- Church: Roman Catholic
- Diocese: Diocese of Basel
- Appointed: 23 November 2010
- Installed: 16 January 2011
- Predecessor: Kurt Koch

Orders
- Ordination: 30 May 1999 by Kurt Koch
- Consecration: 16 January 2011 by Kurt Koch

Personal details
- Born: June 7, 1966 (age 59) Lucerne, Switzerland
- Motto: Intellegentes quae sit voluntas Domini
- Coat of arms: Felix Gmür's coat of arms

= Felix Gmür =

Swiss Roman Catholic bishop

Felix Gmür (born 7 June 1966) is a Swiss Roman Catholic bishop. He is the bishop of Basel since his installation on 16 January 2011. He had previously served as secretary of the Swiss Bishops' Conference.

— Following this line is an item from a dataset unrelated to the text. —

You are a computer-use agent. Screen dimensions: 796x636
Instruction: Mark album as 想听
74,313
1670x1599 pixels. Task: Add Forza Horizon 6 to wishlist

Gmür was born in Lucerne in 1966. From 1986 to 1990 he studied philosophy at the School of Philosophy (of the Jesuits) in Munich and at the Sèvres Centre in Paris and received a licentiate in philosophy. From 1990 to 1994 he studied theology at the Universities of Fribourg and Munich, ending with a degree in theology.

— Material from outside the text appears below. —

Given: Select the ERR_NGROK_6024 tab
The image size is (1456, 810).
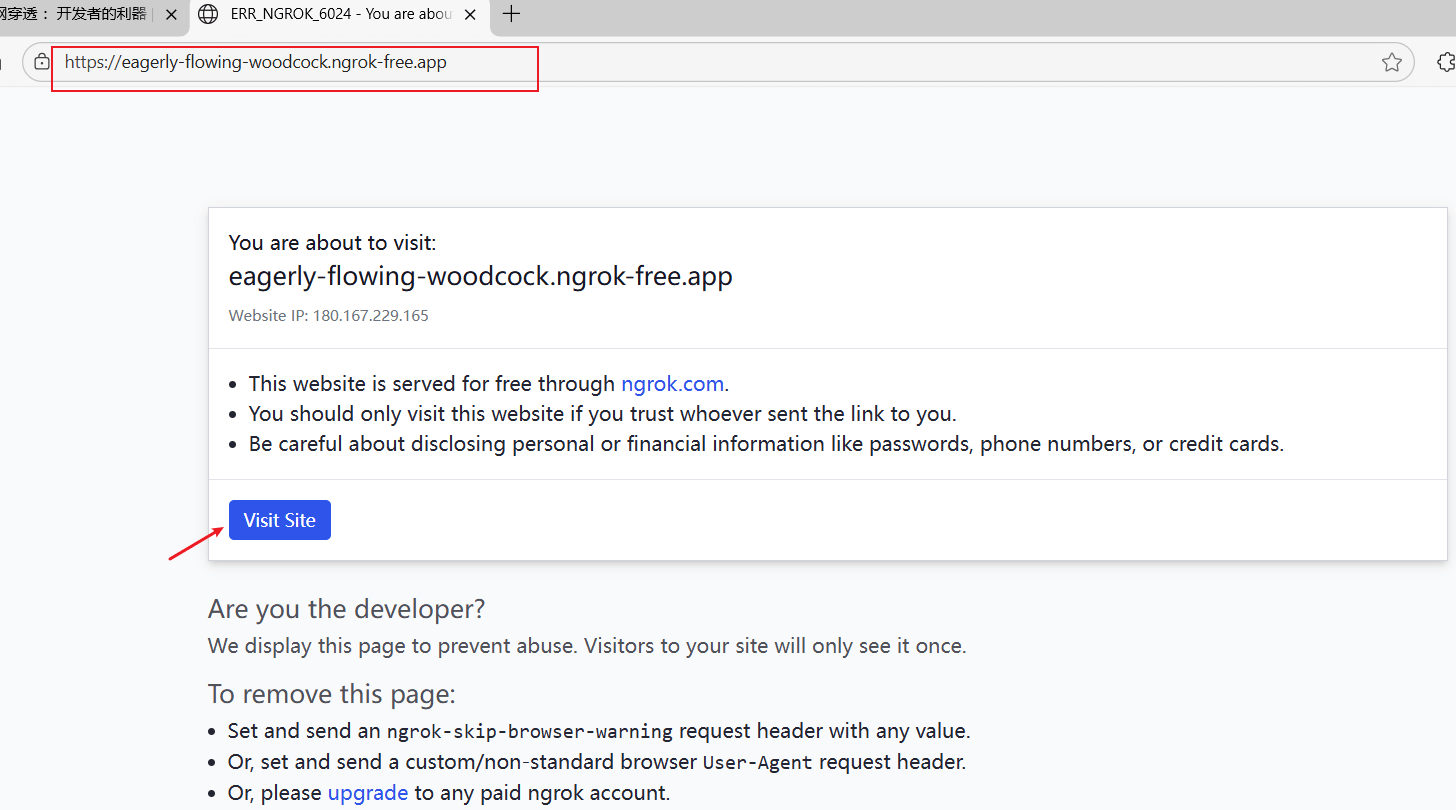Looking at the screenshot, I should [x=340, y=15].
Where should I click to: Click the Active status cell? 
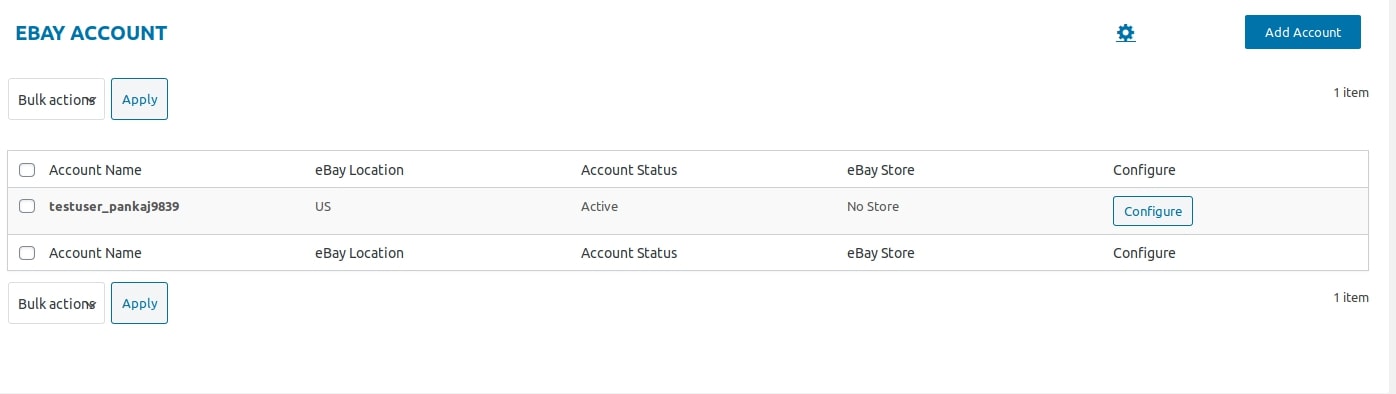coord(599,207)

After 1994 he continued his studies of philosophy and exegesis in Munich, also attending courses in art history. In 1997 he obtained his doctorate in philosophy on the aesthetics of Ludwig Wittgenstein. While studying in Munich, he was a student at the supraregional seminary of that city, the Herzogliches Georgianum.

From 1997 to 1999 did the pastoral internship in the diocese of Basel, working first as a pastoral assistant and later as a deacon in the parish of S. Antonio in Basel. He was ordained a priest on 30 May 1999 in Lucerne for the diocese of Basel. From 1999 to 2001 and was then vicar of the parish of St. Antonio in Basel. From 2001 to 2004 he studied at the Pontifical Gregorian University as a student at the Pontifical Teutonic Institute of Santa Maria dell'Anima. From 2004 to 2006 he was Vice-Rector of the Major Seminary in Basel to Lucerne, while working in parishes and Menzingen Neuheim. From 2006 until 2010 he served as secretary of the Swiss Bishops' Conference.

Gmür was elected by an 18-head advisory council of the cantonal bishopric on 8 September and his nomination was submitted for approval to the pope. Gmür was appointed by Pope Benedict XVI on 23 November 2010. Gmür was consecrated and installed on 16 January 2011, in Olten.

In September 2019, Gmür allowed blessings of same-sex unions in the diocese of Basel.

Ahead of the opening of the 2023 synod, Gmür expressed support for the end of mandatory priestly celibacy and for the ordination of women.